NEW YORK – A group of New York City taxi drivers is threatening to go on strike Wednesday over new rules requiring all cabs to have GPS and touch-screen monitors that will let passengers pay by credit card.
While playing down the likelihood of widespread disruption, Mayor Michael Bloomberg announced plans Tuesday to institute group rides citywide, including from LaGuardia and Kennedy airports, if cabbies strike. Currently, drivers are allowed to pick up only one fare at a time.
"Our expectation at the moment is that there will be very few, if any, taxi drivers striking tomorrow and the next day," Bloomberg said at a news conference. "I think cooler heads will prevail."
The New York Taxi Workers Alliance is calling for drivers to go on strike for 48 hours beginning at 5 a.m. Wednesday to protest a requirement that the city's more than 13,000 cabs have the high-tech equipment when they come up for inspection, starting Oct. 1. The alliance claims to represent about one-fifth of the Taxi & Limousine Commission's 44,000 licensed drivers.
Some cabbies fear the video systems could be used to track drivers' movements and that drivers would get stuck paying hefty fees for credit card processing.
"They are putting in all this stuff, and it's all bad," said Singh Kuldip of Jersey City, N.J., a native of India. "Well, the credit card stuff is good. But this GPS thing is bad. They will be tracking us all over."
Several other drivers' groups that represent thousands of city cab drivers have released statements opposing the strike.
Bloomberg said the group rides to the airports -- as well as other contingency plans encouraging people to use mass transit -- would go into effect after midnight Tuesday but would be canceled if the taxi commission determines that the labor action isn't having much impact.
Under the plan, cab drivers would be encouraged to pick up more than one passenger going to and from Kennedy and LaGuardia from Manhattan. Passengers agreeing to that option would be charged a $30 flat fare per person from Kennedy and a $20 per person fare from LaGuardia; if they declined the group ride option, normal, metered rates would apply.
For group rides within the city, each passenger would pay on a zone system -- $10 for the first zone and $5 for every additional zone they cross. Manhattan is divided into four zones.

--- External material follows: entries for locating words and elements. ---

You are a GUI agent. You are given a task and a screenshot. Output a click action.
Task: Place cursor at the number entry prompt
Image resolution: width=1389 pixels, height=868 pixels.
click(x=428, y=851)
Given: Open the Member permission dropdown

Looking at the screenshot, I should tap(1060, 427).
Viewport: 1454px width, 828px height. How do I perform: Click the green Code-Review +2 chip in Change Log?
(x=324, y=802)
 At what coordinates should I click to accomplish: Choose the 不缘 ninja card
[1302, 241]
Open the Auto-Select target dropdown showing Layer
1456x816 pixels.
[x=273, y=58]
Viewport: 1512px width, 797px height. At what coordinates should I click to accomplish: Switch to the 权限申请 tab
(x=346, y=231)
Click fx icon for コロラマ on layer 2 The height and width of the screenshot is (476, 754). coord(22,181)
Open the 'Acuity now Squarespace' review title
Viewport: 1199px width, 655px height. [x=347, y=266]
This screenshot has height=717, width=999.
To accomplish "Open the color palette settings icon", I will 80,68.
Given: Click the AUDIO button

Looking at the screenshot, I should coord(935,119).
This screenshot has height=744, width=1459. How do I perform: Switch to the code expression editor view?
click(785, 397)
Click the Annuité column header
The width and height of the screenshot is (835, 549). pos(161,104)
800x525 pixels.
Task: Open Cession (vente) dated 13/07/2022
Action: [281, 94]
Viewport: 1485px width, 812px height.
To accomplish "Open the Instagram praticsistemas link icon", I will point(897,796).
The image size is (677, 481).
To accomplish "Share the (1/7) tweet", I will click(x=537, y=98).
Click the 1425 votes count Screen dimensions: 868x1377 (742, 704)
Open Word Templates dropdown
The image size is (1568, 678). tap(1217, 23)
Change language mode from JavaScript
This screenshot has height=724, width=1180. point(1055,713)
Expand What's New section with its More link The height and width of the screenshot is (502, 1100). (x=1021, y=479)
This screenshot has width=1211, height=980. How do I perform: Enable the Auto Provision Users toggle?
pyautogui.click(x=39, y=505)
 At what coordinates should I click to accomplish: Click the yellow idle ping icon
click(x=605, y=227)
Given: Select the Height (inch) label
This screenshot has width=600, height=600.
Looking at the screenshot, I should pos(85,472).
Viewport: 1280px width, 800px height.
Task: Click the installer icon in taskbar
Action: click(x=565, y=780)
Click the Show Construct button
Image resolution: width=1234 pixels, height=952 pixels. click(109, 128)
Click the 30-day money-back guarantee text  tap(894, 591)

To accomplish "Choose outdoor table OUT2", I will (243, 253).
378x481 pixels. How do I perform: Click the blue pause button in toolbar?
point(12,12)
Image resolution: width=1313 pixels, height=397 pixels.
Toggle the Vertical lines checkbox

In addition, the Metropolitan Transportation Authority, which runs the city's subways and buses, plans to provide additional service on routes to and from LaGuardia.
The New York Police Department will assign extra police officers to taxi garages and transportation hubs like Grand Central Terminal and Pennsylvania Station, and plainclothes officers will ride in some taxis.
"We are taking these steps to ensure the public safety and to guard against reprisals against cabbies who elect to drive during the planned strike," said NYPD Commissioner Raymond Kelly.
Alliance spokeswoman Bhairavi Desai said she expected "an overwhelming majority of the entire work force, not just the alliance" to walk out.
She said there had been discussions with the mayor's office but they did not resolve the issues.
The group, which is an advocacy organization, not a labor union, organized a one-day strike in 1998 that caused headaches for many residents and tourists and had city officials hustling to line up buses and vans.
Bloomberg noted that drivers had gotten two fare increases in recent years in exchange for putting the new technology in their taxis.
One driver outside Pennsylvania Station said he would work despite the strike.
"No. I can't afford two days off," said Mohammad Osman. "You have to understand, it's very hard for me."
The cabbies picked a busy week for a possible job action, with the city hosting the U.S. Open tennis tournament and New York Fashion Week and hordes of New Yorkers returning from summer vacations after Labor Day.
Some New Yorkers seemed sympathetic to the drivers' concerns.
"I can understand why they have an issue with GPS," said Chris Bungarz of Long Island as he got out of a cab at Penn Station. "But it seems their contract gave them a fare hike in exchange for it. They can't have it both ways."